Como en todos los libros y las películas policiales hay un muerto, unas huellas, unos testigos y ausencia del culpable.
El mismo título de la exposición, Circa, indica una posibilidad que no se cumple con certidumbre, una hipótesis que se puede o no avalar, un acercamiento imperfecto, que nunca se da por seguro y por cumplido, así como la culpabilidad de un asesino. Una dualidad, la de víctima y verdugo, que Dostoievski analizó con morbosidad en Crimen y Castigo, en donde el asesino que pasa por distintas etapas psicológicas es al mismo tiempo la víctima de una situación económica y social que lo supera y lo impulsa a delinquir, es cruel y un feroz calculador al esconder su delito, no tiene conciencia de su gesto y, sin embargo, busca la salvación a través del castigo, necesita y obtiene su redención a través de la condena.

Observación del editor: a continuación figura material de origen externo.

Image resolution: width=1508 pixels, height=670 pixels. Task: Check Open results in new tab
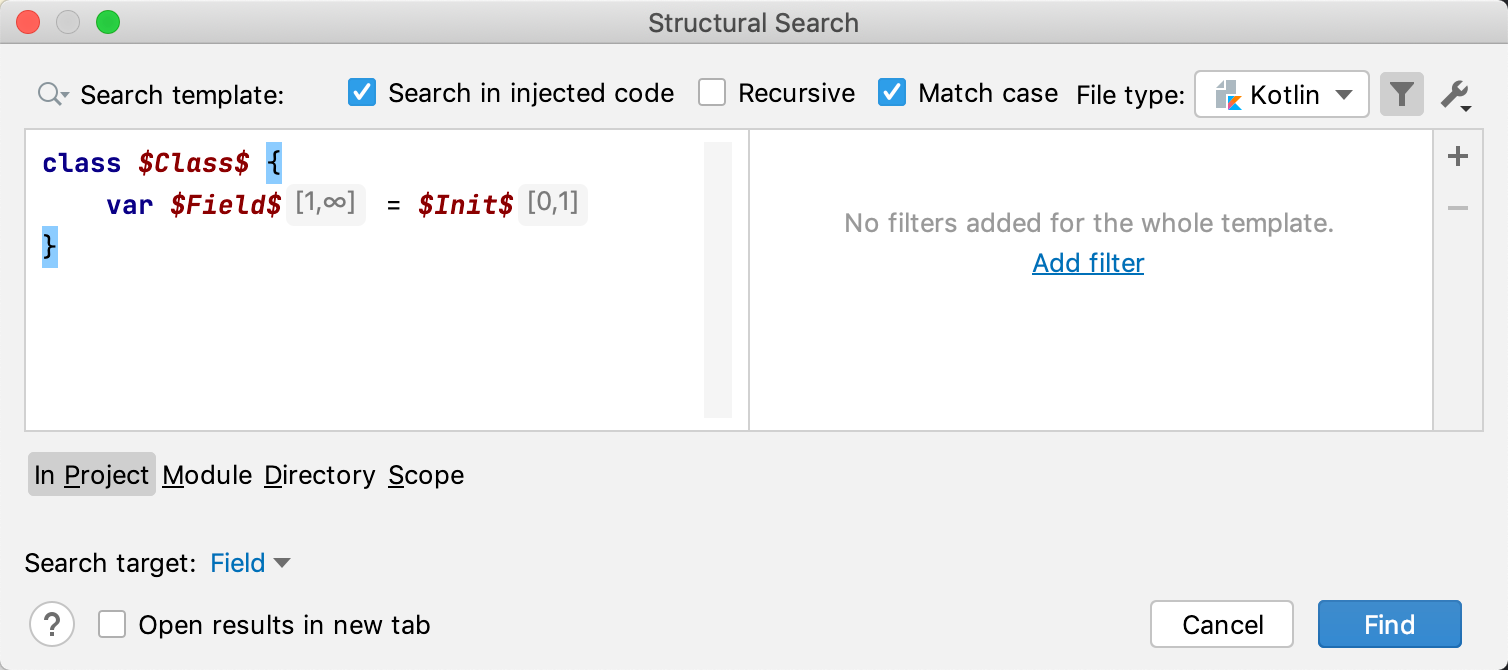pos(112,625)
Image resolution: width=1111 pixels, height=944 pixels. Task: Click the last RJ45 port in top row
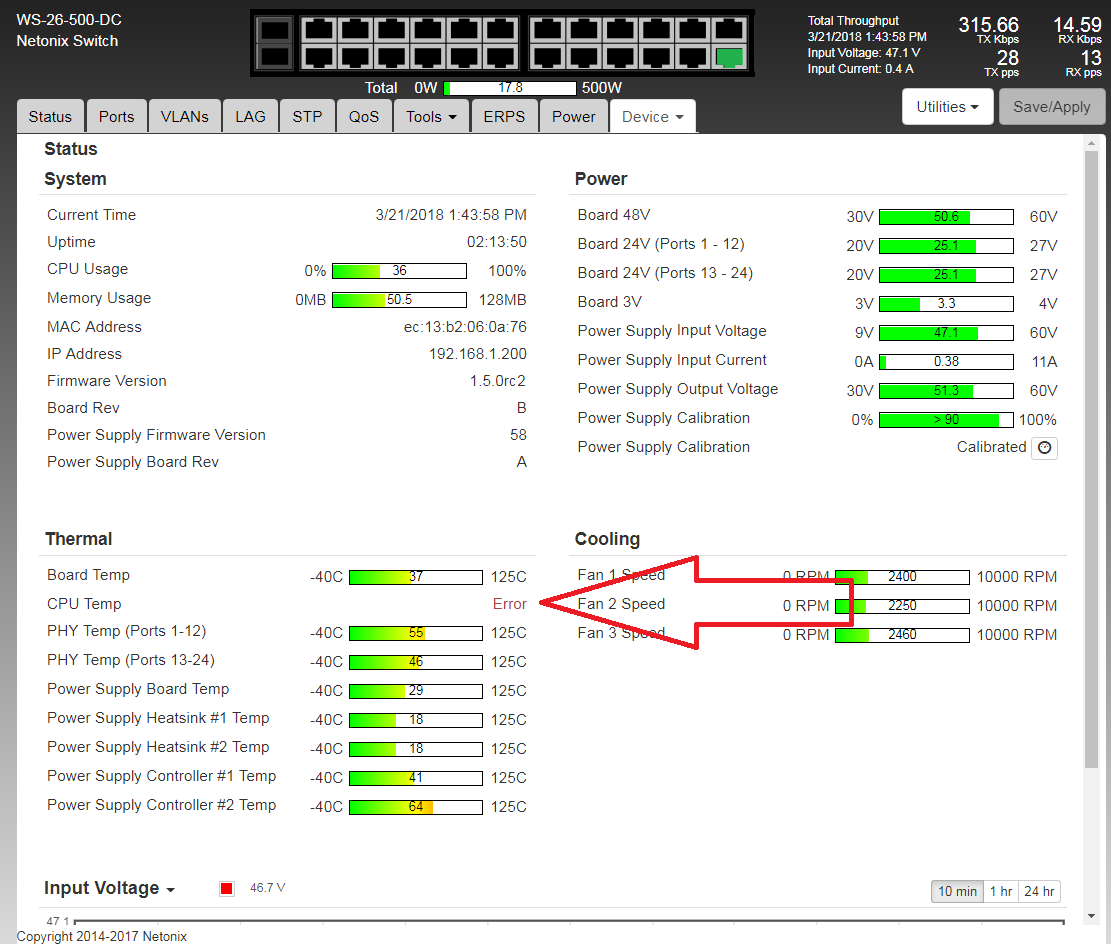coord(731,30)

El cadáver objetual, una lápida horizontal que cubre casi todo el suelo, hecha de palabras a modo de testamento moral y prueba de lograda civilización, pertenece al Chacal de Nahueltoro, verdugo sin educación que es a su vez una víctima social.
Justiciado en los años sesenta por el Estado chileno, por ser culpable de un crimen múltiple, rescató su imagen pública a través de la educación carcelaria, asumiendo los valores del sistema y transformándose en el símbolo de la redención del pueblo analfabeto. Su impulso primordial a delinquir, animal, instintivo, movido por la ambición de tener poco dinero para satisfacer sus vicios, lo transforma en una víctima inconsciente, porque actúa fuera de las lógicas sociales, sin conocimiento moral, es uno más del lumpen, sin orgullo de clase, alguien a quien Marx tanto despreciaba.

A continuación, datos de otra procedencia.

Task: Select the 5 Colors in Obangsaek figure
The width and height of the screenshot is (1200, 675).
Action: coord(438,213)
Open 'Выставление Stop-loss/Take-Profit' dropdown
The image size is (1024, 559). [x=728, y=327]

En frente a ese cadáver que provoca distanciamiento, inquietud, condena y pena, el culpable es por descarte cada espectador que visita la exposición, porque es partícipe del sistema de valores que conforman el concepto de Estado: educado por las instituciones a respetar las leyes establecidas, posee la certidumbre del conocimiento, logra el dinero suficiente para sus vicios a través de su trabajo, reprime su instinto de muerte sublimándolo en algo socialmente aceptable como un hobby, condena sin dudar la gratuidad feroz del asesinato y la desfuncionalidad de quien no se somete a las reglas sociales, pero rescata firmemente la voluntad a conformarse a la moral común a través de la educación y exalta la humillación del arrepentimiento cristiano.
Testigos de ese proceso sin fin entre natura y cultura, eros y tánatos, que remiten a la pregunta última sobre nuestra identidad, sobre nuestro ser en el mundo, son las grandes fotografías de paisajes, que desde las paredes blancas observan el delito sin opinar.

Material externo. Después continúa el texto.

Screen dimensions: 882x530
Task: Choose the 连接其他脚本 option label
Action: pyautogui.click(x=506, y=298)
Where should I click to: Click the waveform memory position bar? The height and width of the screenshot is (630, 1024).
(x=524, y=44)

Imágenes anónimas, en blanco y negro, sin fecha de ejecución y que muestran lugares indeterminados, representan los símbolos de un territorio pre y post humano: montañas, arboles, desiertos que trascienden la peculiaridad del relato histórico y contextualizan el debate dentro de un marco más amplio, atemporal, donde la singularidad de cada uno se relativiza y las jerarquías de poder se anulan.
En ese grado cero de civilización, el mundo que Hobbes con desprecio definía de “homo homini lupus”, los conceptos de culpabilidad, condena y salvación no existen.
Cada uno es expuesto a su soledad existencial, deconstruyendo las nociones aprendidas sobre bien y mal, inmerso con su cuerpo efímero en esa naturaleza monumental, abrumadora, en gran parte deshabitada que se impone con fuerza implacable hasta en el lenguaje, tan peculiarmente animalizado, en la cotidianidad de los que habitan en Chile.